COMPITO 1 – Elenca tutte le date complete di giorno, mese e anno che compaiono nella sentenza, come vi sono scritte.

TESTO –
Sentenza del 14/11/2014 n. 24309 - Corte di Cassazione - Sezione/Collegio 5

Testo

Fatto

Con l'impugnata sentenza n. 49/04/09, depositata il 5 maggio 2009, la Commissione Tributaria Regionale dell'Emilia Romagna, respinto l'appello del contribuente Consorzio della Bonifica Burana, confermava la decisione n. 143/07/07 della Commissione Tributaria Provinciale di Modena che aveva rigettato il ricorso del ridetto contribuente avverso l'avviso di accertamento n. (-----) emesso dal Comune di Mirandola (MO) a recupero ICI 2004, imposta che l'Amministrazione locale riteneva dovuta in relazione "a sponde di cavi ovvero porzioni di terreno a esse limitrofe … nonché a due corpi di fabbrica componenti un unico alloggiamento di servizio utilizzato da un guardiano idraulico".

A giudizio della CTR dovevano difatti ritenersi "sussistenti", in capo al Consorzio, sia il presupposto impositivo del possesso degli immobili di cui al D.Lgs. 30 dicembre 1992, n. 504, art. 1, comma 2 e sia la "legittimazione passiva" di cui al cit. D.Lgs. n. 504, art. 3, comma 1. E questo perché, così sosteneva la CTR, dopo che inizialmente gli immobili demaniali in parola erano stati "assegnati a titolo di usufrutto come risulta dai dati catastali", il Consorzio era divenuto in seguito "proprietario" degli stessi. Invero, sempre secondo la CTR, ai sensi della L. 2 aprile 2001, n. 136, art. 2, comma 7, che stabiliva il trasferimento ex lege in proprietà ai Consorzi dei beni demaniali sui quali questi avevano usufrutto, anche gli immobili in discussione erano diventati proprietà consortile e ciò atteso che in catasto sugli stessi risultava "presuntivamente" costituito usufrutto. Infine, dopo aver escluso che il Consorzio potesse beneficiare dell'esenzione di cui al cit. D.Lgs. n. 504, art. 7, comma 1, lett. a), in quanto "l'elenco degli enti esentanti era tassativo", la CTR escludeva altresì che il ridetto Consorzio potesse beneficiare dell'esenzione di cui al cit. D.Lgs. n. 504, art. 7, comma 1, lett. b) e ciò in quanto "il successivo classamento in categoria E era avvenuto in data 31 agosto 2007, senza effetto retroattivo".

RECORD FORNITI –
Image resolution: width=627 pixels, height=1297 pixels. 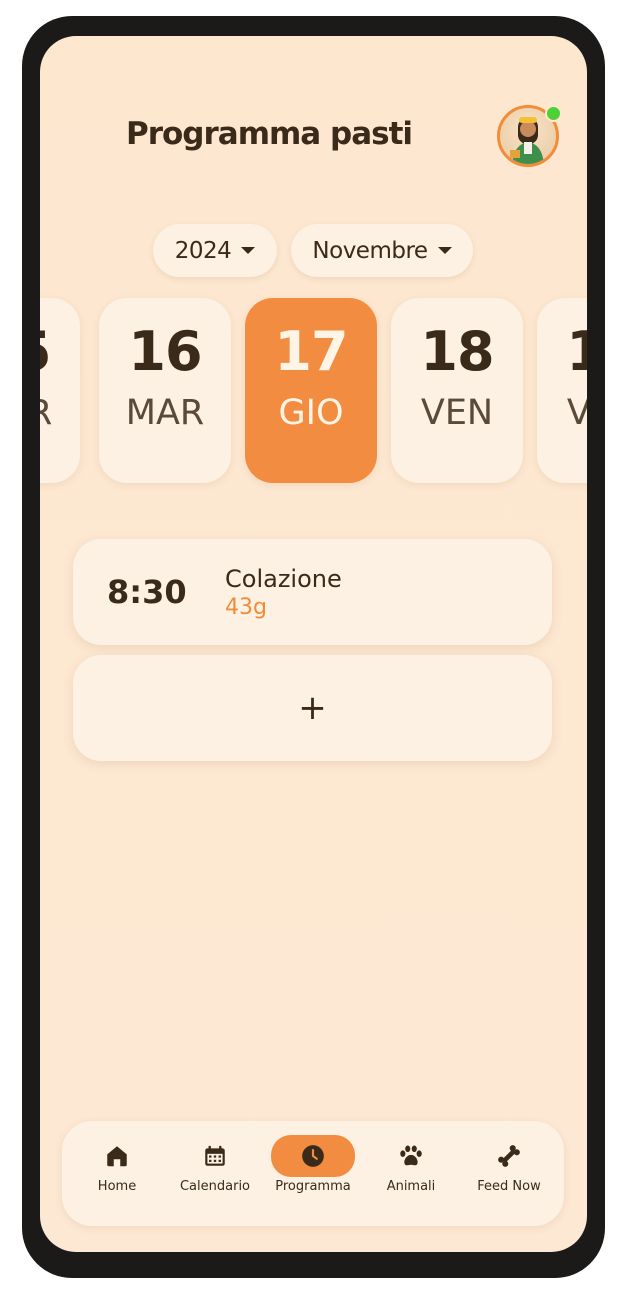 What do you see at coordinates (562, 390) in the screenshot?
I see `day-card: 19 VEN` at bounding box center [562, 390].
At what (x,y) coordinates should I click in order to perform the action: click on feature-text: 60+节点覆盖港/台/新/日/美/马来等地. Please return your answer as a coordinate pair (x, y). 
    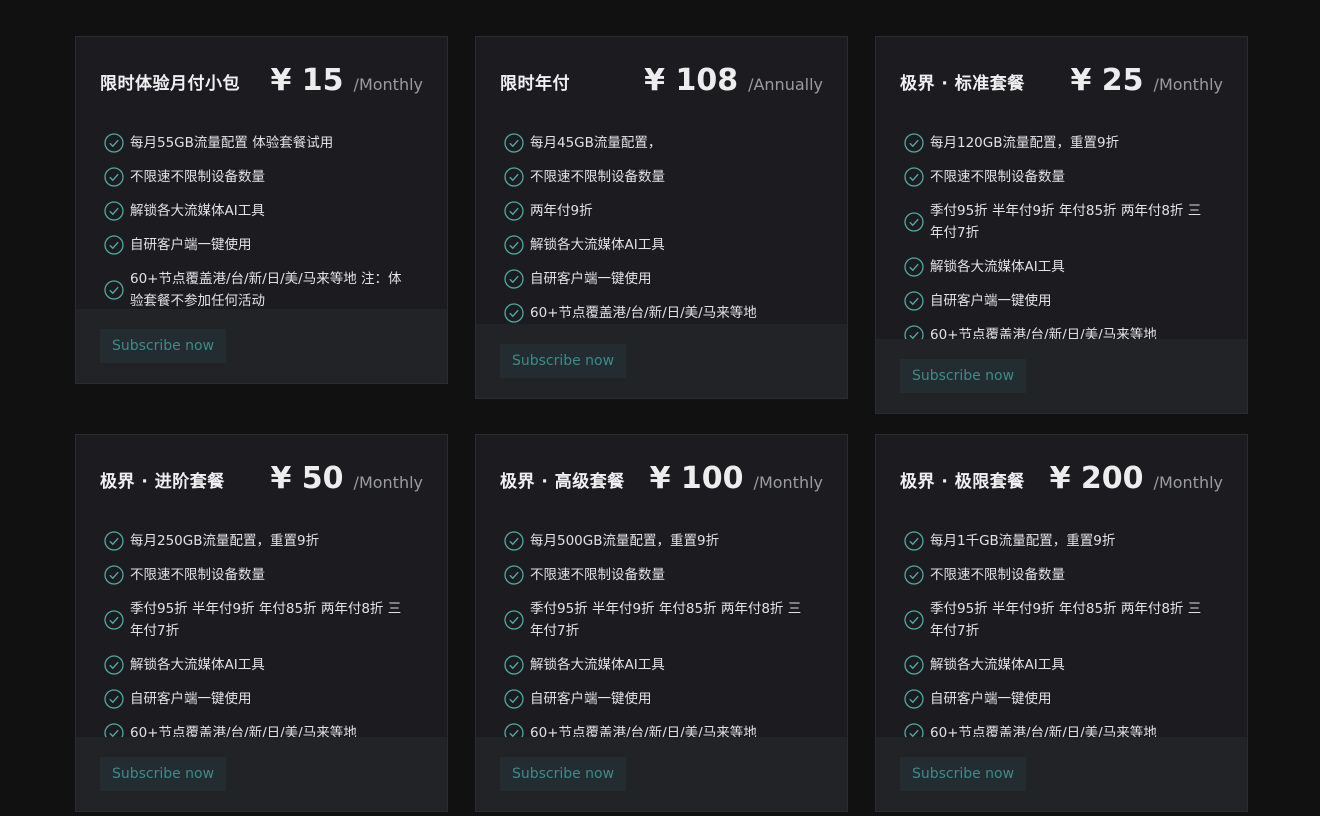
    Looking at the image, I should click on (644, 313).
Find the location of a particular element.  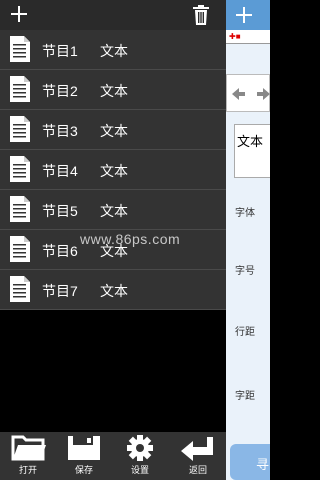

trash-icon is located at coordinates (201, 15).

COMPITO 2 – Riporta ogni riga dei record in cui compare la parola "click". Maiuscole e minuscole contano.

SOLUZIONE 1 –
14/11/2014
5 maggio 2009
30 dicembre 1992
2 aprile 2001
31 agosto 2007

SOLUZIONE 2 –
At what (x,y) coordinates should I click in order to perform the action: click on feature-text: 60+节点覆盖港/台/新/日/美/马来等地. Please return your answer as a coordinate pair (x, y). 
    Looking at the image, I should click on (644, 313).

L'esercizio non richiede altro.